Friday, July 30, 2010


The Taygetos, above Mystra

I like mountains – great big craggy ones that you can climb up if you have the energy, but can also just stare at in awe. Unlike most people it was the mountains in Greece that first attracted me to the country, specifically the Taygetos Mountains of the Peloponnese. These look as if they belong in Tolkien’s Middle Earth, and always stir something in me when I look at them.

I’m not alone in this. Nikos Kazanzakis, the author of Zorba the Greek, wrote that the Taygetos make you realise how utterly meaningless your own petty concerns are. You are humbled before them. I agree with this, and bobbing in the sea off the coast of the Mani and staring back into the mountains is as close as I get to a religious experience.

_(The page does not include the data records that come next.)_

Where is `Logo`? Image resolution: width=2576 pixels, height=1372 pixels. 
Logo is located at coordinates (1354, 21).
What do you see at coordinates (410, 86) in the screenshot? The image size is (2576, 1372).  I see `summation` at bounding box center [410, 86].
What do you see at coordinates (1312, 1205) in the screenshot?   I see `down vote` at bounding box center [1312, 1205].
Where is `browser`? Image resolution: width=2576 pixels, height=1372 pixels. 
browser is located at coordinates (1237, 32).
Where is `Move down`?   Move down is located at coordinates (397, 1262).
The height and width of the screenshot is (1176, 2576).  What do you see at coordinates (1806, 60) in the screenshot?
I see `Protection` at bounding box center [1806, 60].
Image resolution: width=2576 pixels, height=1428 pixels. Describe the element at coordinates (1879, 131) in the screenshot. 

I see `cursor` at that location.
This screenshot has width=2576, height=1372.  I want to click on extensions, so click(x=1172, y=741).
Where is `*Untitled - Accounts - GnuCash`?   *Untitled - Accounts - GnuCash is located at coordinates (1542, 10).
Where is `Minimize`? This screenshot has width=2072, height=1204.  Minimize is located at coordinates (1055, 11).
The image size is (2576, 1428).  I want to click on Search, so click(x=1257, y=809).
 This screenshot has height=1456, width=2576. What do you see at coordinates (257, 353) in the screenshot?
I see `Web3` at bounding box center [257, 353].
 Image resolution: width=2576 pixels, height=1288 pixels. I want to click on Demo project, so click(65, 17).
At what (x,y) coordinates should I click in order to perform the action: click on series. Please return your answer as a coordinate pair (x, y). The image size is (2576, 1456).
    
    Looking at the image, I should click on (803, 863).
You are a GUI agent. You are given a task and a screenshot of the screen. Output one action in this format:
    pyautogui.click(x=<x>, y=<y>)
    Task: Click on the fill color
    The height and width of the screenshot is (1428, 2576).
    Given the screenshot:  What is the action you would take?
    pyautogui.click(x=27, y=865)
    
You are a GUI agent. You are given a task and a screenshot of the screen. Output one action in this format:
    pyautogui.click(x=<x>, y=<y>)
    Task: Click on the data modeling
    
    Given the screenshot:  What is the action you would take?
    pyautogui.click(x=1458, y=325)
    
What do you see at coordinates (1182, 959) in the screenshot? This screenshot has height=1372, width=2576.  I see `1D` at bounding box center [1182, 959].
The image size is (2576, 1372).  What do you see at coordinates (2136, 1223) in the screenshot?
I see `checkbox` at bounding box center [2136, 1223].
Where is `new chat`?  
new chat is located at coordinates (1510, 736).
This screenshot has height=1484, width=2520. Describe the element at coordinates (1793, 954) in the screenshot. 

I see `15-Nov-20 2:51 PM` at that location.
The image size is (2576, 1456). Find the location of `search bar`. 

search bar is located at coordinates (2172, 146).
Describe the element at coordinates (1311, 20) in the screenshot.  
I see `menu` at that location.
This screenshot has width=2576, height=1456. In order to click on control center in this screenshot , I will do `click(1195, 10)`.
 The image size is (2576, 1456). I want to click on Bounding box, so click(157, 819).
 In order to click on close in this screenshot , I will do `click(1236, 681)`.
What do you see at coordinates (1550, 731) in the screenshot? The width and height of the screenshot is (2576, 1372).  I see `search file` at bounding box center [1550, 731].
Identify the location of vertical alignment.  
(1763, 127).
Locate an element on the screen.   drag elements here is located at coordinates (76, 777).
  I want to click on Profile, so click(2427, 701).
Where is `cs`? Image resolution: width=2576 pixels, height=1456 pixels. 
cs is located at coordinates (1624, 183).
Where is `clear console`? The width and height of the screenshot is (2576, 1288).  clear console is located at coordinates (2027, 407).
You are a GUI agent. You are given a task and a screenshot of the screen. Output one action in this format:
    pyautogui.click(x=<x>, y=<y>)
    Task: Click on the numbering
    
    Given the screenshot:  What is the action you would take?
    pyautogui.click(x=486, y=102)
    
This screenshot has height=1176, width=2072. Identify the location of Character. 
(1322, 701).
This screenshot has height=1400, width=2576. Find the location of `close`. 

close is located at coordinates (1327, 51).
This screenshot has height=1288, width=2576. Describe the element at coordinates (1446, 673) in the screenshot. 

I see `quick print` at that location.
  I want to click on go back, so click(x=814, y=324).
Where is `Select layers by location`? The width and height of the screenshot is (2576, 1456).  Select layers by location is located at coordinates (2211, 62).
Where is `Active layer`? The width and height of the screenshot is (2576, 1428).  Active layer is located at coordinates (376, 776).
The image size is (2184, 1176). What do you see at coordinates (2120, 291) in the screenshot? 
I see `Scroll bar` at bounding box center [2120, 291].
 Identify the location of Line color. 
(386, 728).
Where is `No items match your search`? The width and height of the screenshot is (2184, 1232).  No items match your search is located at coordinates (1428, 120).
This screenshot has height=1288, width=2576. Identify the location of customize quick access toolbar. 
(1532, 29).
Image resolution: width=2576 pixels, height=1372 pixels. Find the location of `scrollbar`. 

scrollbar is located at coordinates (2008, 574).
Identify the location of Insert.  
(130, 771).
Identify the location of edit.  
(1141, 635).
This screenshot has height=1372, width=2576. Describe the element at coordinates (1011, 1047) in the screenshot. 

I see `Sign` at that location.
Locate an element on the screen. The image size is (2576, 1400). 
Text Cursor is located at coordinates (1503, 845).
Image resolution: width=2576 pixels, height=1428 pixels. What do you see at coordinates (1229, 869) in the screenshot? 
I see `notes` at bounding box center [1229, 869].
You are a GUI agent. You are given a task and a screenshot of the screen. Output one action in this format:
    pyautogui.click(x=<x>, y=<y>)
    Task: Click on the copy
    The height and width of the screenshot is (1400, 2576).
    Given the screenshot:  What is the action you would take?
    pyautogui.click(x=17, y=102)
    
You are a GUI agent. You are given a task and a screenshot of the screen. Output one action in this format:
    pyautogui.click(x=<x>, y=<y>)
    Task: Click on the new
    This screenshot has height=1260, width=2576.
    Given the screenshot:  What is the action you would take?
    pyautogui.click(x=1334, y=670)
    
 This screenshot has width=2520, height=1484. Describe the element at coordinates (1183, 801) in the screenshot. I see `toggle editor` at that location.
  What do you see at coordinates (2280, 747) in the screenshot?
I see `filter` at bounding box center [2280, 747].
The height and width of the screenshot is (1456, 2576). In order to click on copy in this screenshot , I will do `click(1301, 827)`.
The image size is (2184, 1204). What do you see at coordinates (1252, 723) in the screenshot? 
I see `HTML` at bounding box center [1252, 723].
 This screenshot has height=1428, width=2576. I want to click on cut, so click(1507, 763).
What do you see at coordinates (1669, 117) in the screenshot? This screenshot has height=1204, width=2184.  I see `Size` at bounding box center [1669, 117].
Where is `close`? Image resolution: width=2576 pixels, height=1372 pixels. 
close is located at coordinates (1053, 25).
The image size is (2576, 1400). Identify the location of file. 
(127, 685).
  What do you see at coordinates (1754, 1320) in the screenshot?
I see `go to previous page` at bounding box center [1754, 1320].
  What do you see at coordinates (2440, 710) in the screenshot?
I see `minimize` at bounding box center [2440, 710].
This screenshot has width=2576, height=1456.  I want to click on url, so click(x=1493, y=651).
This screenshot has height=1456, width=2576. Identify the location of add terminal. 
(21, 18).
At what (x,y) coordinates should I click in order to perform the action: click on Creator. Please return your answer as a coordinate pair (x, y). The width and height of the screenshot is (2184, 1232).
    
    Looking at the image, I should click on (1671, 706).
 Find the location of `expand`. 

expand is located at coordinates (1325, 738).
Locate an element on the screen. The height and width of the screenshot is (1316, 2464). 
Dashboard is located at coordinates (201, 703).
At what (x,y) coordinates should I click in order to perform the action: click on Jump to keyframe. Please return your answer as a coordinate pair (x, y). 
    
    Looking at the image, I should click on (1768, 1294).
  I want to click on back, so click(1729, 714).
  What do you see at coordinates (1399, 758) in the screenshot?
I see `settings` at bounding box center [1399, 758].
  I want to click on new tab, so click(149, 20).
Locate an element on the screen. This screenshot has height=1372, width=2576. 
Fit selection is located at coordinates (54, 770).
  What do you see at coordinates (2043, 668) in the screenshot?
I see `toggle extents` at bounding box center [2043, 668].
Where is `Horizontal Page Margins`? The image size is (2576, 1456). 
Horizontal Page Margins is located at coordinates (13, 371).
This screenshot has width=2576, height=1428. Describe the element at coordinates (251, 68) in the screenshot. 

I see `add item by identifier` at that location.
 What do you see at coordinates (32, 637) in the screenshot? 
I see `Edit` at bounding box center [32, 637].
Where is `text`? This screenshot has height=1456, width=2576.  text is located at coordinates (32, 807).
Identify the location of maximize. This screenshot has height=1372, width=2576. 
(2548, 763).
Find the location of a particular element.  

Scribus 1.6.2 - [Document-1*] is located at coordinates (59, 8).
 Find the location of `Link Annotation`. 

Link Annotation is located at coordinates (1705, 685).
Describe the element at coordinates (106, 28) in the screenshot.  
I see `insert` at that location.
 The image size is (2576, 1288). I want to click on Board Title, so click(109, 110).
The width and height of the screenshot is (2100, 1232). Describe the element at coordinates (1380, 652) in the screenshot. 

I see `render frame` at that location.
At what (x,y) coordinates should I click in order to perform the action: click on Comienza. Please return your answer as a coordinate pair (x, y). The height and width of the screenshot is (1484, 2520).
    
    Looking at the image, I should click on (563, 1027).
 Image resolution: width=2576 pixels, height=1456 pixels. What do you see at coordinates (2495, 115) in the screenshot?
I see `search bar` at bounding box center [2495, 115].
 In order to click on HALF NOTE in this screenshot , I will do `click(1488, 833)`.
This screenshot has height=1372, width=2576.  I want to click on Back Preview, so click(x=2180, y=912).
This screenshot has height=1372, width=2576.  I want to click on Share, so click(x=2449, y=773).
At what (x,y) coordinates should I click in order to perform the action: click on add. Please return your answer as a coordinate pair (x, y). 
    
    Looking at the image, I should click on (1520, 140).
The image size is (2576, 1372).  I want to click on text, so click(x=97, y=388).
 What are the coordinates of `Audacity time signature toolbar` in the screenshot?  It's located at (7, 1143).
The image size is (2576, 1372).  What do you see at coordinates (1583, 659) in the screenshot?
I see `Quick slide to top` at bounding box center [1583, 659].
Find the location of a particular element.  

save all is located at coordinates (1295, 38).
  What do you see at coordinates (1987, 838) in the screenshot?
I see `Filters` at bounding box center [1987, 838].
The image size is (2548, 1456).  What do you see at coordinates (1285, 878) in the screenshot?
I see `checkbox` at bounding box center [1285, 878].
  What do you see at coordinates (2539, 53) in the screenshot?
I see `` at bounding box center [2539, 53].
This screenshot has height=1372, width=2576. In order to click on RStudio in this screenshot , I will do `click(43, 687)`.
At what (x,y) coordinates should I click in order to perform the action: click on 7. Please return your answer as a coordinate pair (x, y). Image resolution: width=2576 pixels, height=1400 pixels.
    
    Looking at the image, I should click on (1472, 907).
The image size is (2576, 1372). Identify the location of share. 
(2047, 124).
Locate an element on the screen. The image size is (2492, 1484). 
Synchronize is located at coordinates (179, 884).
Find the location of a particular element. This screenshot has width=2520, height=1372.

Which is why it’s puzzling that I seem to be living in possibly the flattest region of the UK. Even small hillocks can provide paroxysms of excitement in Suffolk, and village church spires stand out for miles around. Looking out of my window into the great metropolis of Ipswich I can see the county’s highest point, a new tower block that is the pride of the town’s waterfront development. Unfortunately it’s not much bigger than your average Croydon office block.

Water Tower, Southwold
I don’t want to be too down on Suffolk though, it's just that I miss my mountains. And I’m also learning to discover the county’s more subtle charms. Last weekend we went camping in Southwold, an attractive coastal town that is now getting known for hosting the Latitude Festival. We missed Latitude by a week (on purpose) and were there to have my daughter’s b’day party on the beach. The campsite is council run, and not particularly great, but what it lacks in character it more than makes up for in location (right on the beach) and views.

My favourite thing, however, was not the beach, or the gentle countryside, or even the pubs serving locally brewed Adnams beer. No, I liked the water tower.  I becoming a bit of a connoisseur of these structures, and in the flatlands of Suffolk there’s a lot of them about, but the one in Southwold is surely the most impressive.  Who knew that a water tank on legs could look so cool? My only guess is that the architect was a big fan of the BBC series The Tripods from the 80s. I’m still half expecting another one to come marching over the horizon to claim Ipswich for its alien masters.